┌─ DATA PROVIDED

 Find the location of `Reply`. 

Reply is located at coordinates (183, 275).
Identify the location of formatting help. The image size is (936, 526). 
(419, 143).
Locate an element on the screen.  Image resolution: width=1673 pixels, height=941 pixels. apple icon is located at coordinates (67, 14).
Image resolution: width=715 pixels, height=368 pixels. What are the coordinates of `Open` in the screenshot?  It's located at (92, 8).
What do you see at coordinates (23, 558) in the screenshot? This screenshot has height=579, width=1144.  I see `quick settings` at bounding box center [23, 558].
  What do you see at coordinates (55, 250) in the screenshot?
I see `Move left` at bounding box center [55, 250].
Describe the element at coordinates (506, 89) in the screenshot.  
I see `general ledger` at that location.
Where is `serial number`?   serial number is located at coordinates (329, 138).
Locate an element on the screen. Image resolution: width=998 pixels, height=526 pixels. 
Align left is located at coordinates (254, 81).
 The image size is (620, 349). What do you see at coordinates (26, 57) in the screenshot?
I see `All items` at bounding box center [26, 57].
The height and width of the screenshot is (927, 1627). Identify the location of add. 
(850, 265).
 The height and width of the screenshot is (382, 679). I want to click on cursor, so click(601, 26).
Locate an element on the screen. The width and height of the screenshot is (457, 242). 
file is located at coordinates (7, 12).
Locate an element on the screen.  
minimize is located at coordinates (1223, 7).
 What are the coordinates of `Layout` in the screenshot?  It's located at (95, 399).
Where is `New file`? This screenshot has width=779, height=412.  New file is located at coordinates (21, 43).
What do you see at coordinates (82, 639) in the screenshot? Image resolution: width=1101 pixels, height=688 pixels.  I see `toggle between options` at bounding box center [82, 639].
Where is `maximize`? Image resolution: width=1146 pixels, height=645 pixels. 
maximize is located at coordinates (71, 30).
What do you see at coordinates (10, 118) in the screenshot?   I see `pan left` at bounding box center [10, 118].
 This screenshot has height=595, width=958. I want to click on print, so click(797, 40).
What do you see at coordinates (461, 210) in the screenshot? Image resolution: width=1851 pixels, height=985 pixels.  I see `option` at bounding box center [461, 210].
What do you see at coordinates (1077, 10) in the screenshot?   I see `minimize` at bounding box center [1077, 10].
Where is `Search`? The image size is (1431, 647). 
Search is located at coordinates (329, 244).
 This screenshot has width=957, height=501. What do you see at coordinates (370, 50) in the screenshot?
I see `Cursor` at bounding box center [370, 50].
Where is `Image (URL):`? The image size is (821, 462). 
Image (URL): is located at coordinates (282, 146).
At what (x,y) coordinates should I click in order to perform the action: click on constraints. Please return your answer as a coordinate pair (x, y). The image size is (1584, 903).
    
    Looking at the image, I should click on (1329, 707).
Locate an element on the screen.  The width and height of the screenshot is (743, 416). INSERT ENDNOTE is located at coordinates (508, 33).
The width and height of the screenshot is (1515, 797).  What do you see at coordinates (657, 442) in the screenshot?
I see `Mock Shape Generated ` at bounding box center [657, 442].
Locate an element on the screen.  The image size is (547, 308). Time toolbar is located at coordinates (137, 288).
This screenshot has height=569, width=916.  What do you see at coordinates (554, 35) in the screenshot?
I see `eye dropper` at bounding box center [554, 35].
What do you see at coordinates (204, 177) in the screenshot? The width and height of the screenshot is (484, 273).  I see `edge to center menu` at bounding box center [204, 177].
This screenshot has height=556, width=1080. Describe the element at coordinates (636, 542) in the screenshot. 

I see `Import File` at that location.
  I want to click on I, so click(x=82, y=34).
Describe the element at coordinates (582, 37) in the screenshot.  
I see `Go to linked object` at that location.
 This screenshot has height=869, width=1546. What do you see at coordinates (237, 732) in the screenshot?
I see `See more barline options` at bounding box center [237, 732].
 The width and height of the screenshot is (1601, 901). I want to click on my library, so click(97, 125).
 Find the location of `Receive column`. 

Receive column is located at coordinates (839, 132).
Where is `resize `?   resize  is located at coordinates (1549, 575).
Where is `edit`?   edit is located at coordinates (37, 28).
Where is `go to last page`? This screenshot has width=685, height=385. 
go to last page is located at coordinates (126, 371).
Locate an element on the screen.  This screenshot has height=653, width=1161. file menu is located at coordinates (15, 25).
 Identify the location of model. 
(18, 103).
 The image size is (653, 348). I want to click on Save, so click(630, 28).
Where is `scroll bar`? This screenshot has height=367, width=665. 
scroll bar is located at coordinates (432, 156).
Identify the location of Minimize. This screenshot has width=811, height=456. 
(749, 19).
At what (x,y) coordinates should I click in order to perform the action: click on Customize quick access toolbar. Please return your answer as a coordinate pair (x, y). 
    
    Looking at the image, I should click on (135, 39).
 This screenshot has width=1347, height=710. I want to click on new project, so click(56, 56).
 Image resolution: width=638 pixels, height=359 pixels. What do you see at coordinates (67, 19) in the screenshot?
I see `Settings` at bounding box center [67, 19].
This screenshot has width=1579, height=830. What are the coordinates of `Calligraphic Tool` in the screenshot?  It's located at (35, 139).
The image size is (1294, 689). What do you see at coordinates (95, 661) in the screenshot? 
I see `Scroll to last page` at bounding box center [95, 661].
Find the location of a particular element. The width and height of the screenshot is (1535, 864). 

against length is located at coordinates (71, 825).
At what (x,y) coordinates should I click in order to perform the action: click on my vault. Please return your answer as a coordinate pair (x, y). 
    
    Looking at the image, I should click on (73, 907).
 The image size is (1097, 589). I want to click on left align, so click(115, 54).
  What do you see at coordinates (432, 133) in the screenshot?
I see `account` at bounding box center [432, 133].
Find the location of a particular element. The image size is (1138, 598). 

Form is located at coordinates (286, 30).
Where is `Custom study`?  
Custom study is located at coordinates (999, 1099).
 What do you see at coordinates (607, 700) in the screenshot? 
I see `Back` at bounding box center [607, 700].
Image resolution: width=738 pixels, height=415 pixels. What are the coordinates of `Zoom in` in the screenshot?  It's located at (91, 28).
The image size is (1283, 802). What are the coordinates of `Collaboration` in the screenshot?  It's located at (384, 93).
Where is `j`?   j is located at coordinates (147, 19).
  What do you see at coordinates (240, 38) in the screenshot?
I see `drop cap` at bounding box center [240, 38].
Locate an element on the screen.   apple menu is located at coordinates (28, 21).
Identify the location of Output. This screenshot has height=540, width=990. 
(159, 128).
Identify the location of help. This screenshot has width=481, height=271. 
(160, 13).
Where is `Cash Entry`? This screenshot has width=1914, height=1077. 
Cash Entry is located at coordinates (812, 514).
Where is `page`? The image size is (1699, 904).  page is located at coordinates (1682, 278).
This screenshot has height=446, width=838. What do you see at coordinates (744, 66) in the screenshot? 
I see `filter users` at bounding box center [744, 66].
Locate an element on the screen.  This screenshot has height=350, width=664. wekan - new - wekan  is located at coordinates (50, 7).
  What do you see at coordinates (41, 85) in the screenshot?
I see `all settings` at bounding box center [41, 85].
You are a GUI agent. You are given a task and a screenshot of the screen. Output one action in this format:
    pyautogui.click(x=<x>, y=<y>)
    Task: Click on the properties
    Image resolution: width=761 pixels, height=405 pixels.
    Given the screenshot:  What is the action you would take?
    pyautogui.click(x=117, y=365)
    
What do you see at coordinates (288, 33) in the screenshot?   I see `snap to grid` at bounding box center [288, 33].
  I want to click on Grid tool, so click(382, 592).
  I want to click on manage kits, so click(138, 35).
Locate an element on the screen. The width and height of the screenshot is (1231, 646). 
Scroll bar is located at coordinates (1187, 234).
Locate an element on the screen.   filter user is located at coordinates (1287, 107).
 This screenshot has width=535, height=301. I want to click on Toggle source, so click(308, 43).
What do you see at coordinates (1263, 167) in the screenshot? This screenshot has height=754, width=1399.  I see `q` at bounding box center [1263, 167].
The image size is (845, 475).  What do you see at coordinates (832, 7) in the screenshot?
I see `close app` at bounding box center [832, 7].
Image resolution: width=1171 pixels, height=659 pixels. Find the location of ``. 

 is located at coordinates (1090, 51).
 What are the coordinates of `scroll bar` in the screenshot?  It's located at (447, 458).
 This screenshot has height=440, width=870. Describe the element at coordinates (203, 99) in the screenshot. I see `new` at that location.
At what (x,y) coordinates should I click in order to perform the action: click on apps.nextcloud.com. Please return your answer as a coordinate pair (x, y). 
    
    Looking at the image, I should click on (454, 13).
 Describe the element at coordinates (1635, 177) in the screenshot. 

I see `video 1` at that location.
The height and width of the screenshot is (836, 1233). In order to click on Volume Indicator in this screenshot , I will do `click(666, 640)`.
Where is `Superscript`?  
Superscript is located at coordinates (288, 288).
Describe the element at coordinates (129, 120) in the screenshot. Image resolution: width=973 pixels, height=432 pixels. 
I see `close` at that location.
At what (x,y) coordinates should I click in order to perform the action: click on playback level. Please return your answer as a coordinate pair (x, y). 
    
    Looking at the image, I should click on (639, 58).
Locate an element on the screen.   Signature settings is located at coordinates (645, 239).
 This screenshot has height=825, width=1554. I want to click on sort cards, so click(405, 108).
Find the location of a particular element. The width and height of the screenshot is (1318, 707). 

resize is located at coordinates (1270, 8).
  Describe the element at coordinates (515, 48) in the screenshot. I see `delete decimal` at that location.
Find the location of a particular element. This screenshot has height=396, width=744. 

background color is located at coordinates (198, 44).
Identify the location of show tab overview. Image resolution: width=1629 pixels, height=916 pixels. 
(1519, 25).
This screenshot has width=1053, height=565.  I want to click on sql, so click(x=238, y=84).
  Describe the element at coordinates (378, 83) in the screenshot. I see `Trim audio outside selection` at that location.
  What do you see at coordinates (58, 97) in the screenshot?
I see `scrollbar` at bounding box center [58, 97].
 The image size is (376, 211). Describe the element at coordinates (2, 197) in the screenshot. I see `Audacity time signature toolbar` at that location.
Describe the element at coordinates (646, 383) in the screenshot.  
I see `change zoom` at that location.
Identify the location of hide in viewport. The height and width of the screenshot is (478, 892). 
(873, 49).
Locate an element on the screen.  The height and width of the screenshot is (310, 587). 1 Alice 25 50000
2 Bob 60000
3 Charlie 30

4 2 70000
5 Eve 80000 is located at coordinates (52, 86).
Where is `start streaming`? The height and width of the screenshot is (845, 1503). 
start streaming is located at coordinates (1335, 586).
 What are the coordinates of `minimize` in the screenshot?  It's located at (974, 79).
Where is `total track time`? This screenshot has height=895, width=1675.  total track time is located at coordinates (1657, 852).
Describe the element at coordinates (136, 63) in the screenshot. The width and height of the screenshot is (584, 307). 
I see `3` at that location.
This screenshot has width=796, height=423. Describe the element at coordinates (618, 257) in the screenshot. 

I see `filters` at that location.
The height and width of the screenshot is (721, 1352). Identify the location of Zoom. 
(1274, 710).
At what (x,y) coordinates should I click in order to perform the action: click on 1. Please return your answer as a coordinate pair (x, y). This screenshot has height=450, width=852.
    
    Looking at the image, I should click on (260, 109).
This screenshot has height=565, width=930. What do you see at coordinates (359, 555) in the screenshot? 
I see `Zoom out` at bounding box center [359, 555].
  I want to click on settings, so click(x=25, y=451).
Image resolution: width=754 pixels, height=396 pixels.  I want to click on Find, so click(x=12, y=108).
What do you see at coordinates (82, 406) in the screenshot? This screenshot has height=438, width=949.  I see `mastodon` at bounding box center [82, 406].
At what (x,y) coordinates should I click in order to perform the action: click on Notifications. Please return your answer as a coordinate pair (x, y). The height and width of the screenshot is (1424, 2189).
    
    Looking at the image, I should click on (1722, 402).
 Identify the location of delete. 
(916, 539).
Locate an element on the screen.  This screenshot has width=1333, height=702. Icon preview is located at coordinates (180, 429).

└─

◆ WHAT YOU NEED TO DO ◆
Print everything from the line containing "has height=450, width=852." down to the line containing "What do you see at coordinates (82, 406)", both included, exactly as the lines appear in the items above.

◆ FULL SOLUTION ◆
At what (x,y) coordinates should I click in order to perform the action: click on 1. Please return your answer as a coordinate pair (x, y). This screenshot has height=450, width=852.
    
    Looking at the image, I should click on (260, 109).
This screenshot has height=565, width=930. What do you see at coordinates (359, 555) in the screenshot? 
I see `Zoom out` at bounding box center [359, 555].
  I want to click on settings, so click(x=25, y=451).
Image resolution: width=754 pixels, height=396 pixels.  I want to click on Find, so click(x=12, y=108).
What do you see at coordinates (82, 406) in the screenshot? This screenshot has height=438, width=949.  I see `mastodon` at bounding box center [82, 406].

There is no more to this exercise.